The 2007 total profit growth was the slowest since 2001, when the economy was
in an official recession. Profits from domestic operations contracted by
3.0% in 2007 - the first contraction, again, since 2001. As Merrill Lynch economist,
David Rosenberg, has pointed out, U.S. corporate hiring and U.S. corporate
capital spending depend on U.S. generated profits, not profits generated overseas.
Chart 1

There has been some talk that the recent weakness in corporate profits is
due to the problems being encountered by the financial sector. Excluding the
financial sector, everything is rosy. Is this an extension of core inflation
- in this case, take out the things that are going down? Did these same "analysts" who
now want to exclude the financial sector also exclude it when financial profits
were soaring? Well, it really does not matter. As Chart 2 shows, both financial
sector as well as nonfinancial sector profits fell in 2007. Nonfinancial
sector profits fell 3.7% in 2007, the first decline since 2001. Financial sector
profits fell 1.8% in 2007, the first decline since 1998.

■ Task 1:
Could you recast the listing from the line containing "The image size is (1872, 1058)." through the line containing "(x=1206, y=813)" as a two-column CSV with the columns request and answer? Use one row per request, put each value in a single quoted field with line breaks turned into spaces, and leave out the pictures.

■ The data:
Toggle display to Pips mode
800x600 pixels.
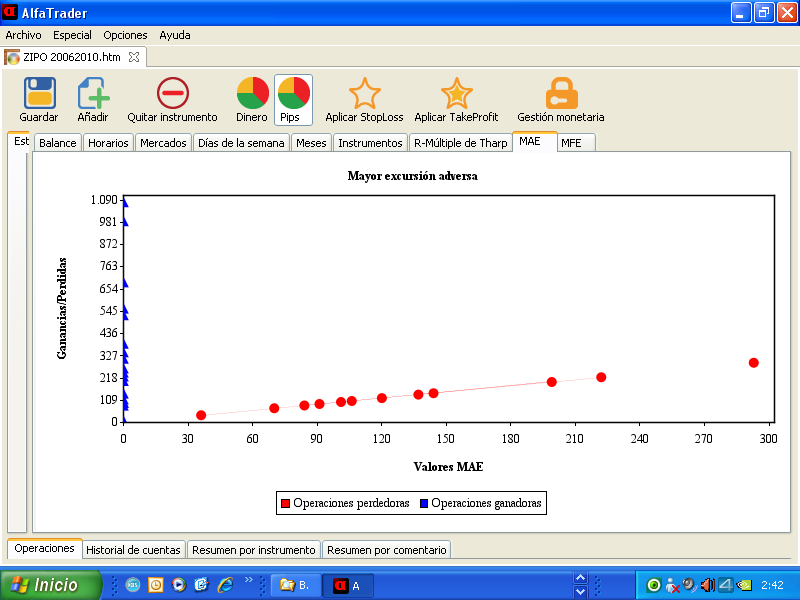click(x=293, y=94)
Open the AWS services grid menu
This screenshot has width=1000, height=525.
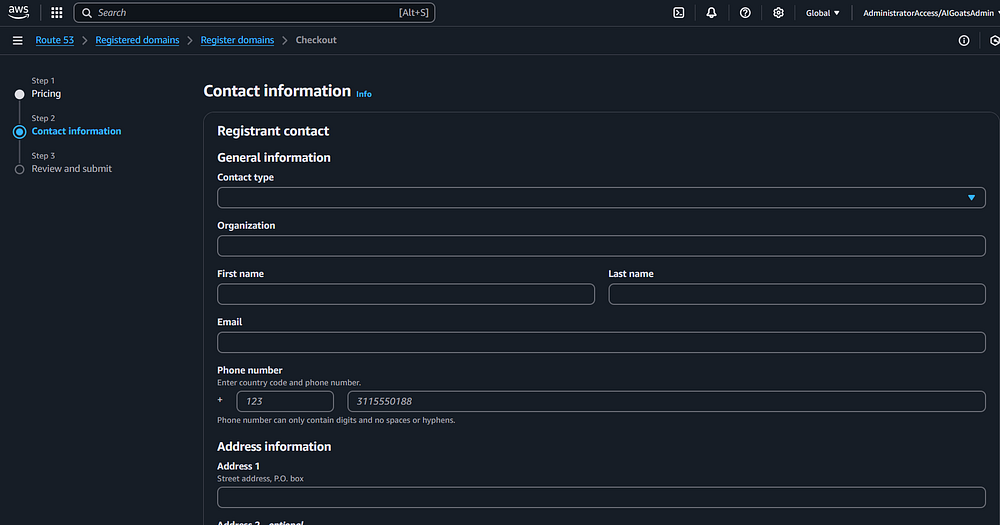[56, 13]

...

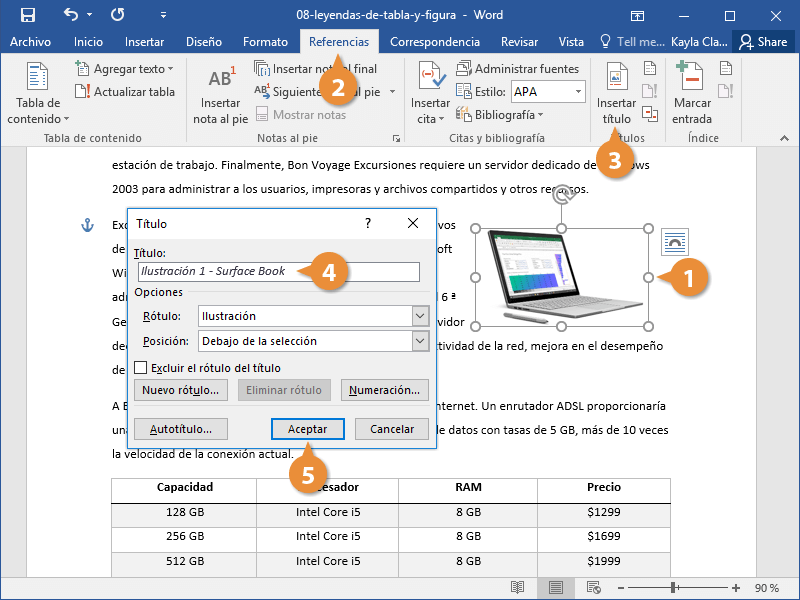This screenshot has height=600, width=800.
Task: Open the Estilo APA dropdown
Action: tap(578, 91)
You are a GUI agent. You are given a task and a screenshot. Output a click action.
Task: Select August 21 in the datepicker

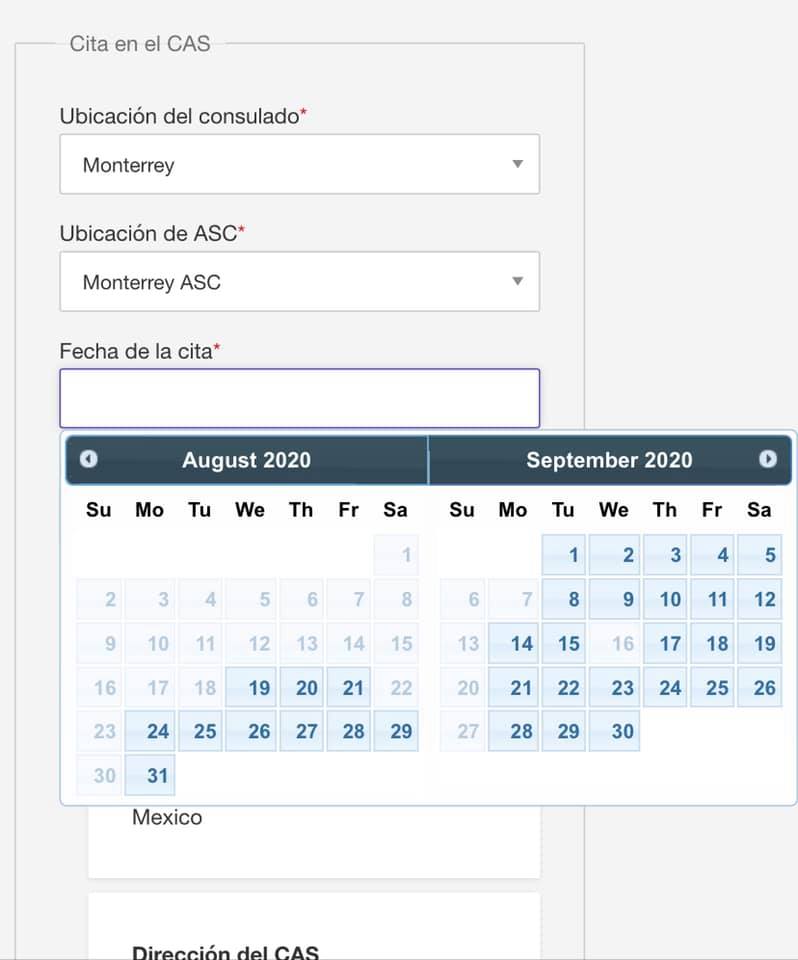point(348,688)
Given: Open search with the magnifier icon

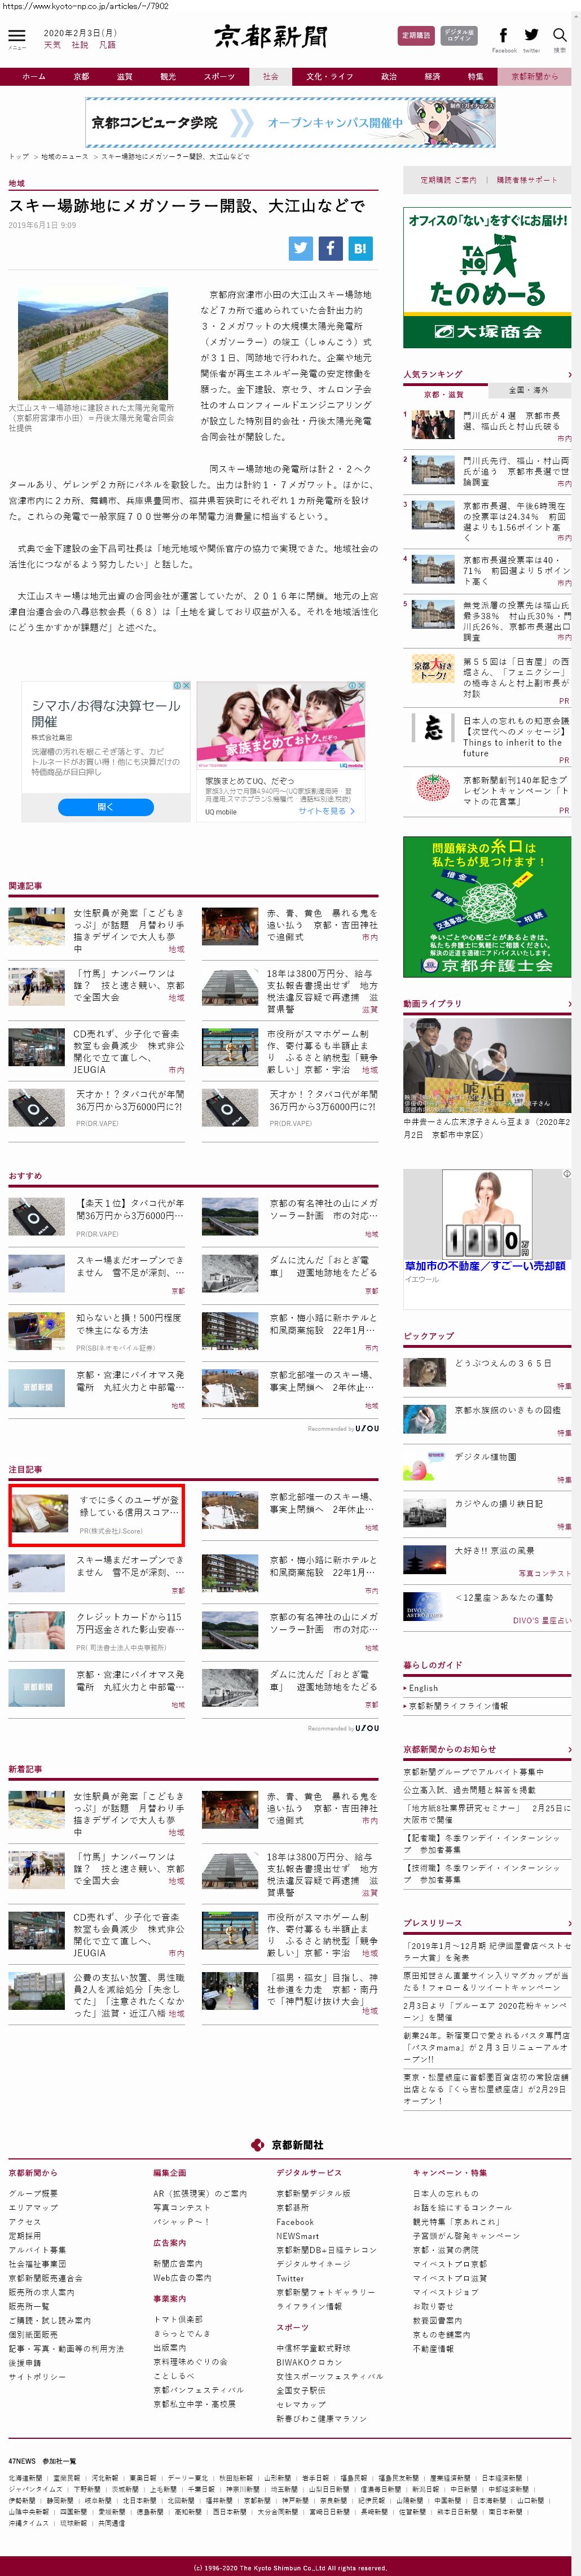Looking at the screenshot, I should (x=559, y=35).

--

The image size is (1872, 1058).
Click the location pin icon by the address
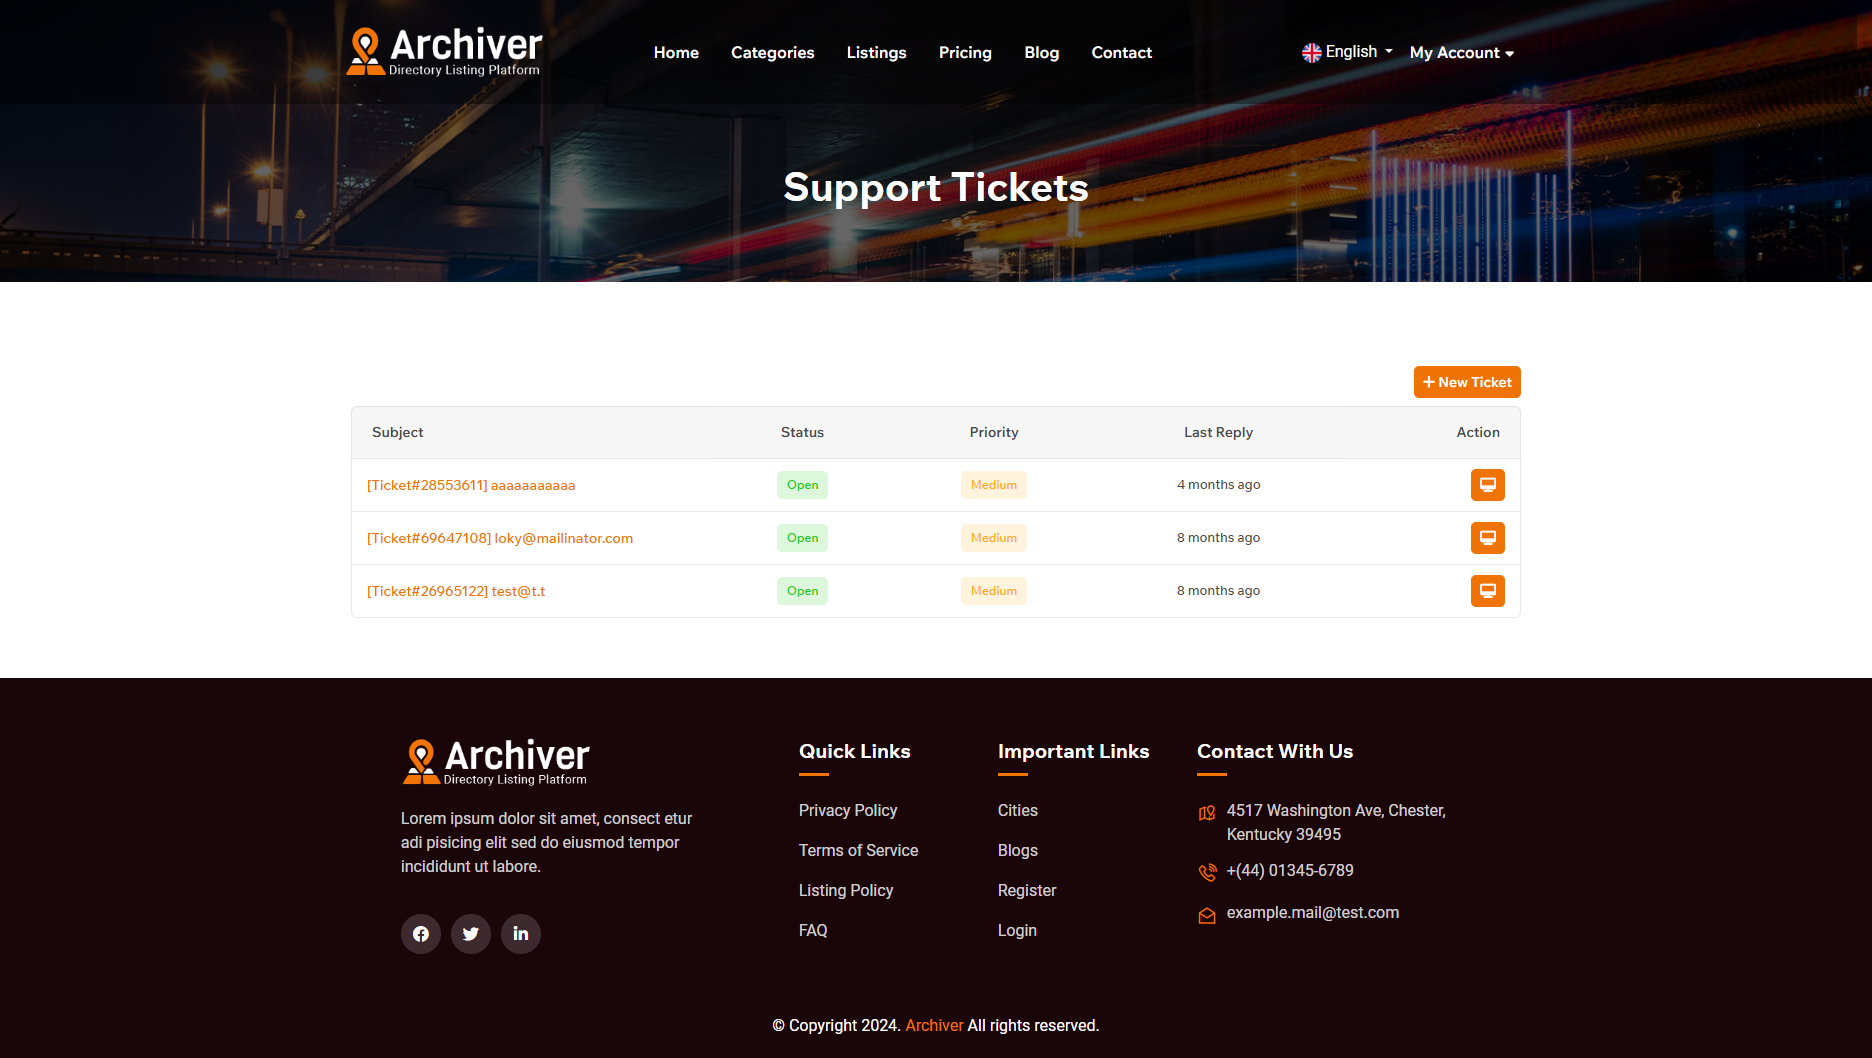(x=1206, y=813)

■ Task 2:
According to the text on corporate profits, by how much did nonfinancial sector profits fall in 2007?

■ Complete output 1:
request,answer
"The image size is (1872, 1058). Click the location pin icon by the address","(x=1206, y=813)"

■ Complete output 2:
They fell 3.7%, the first decline since 2001.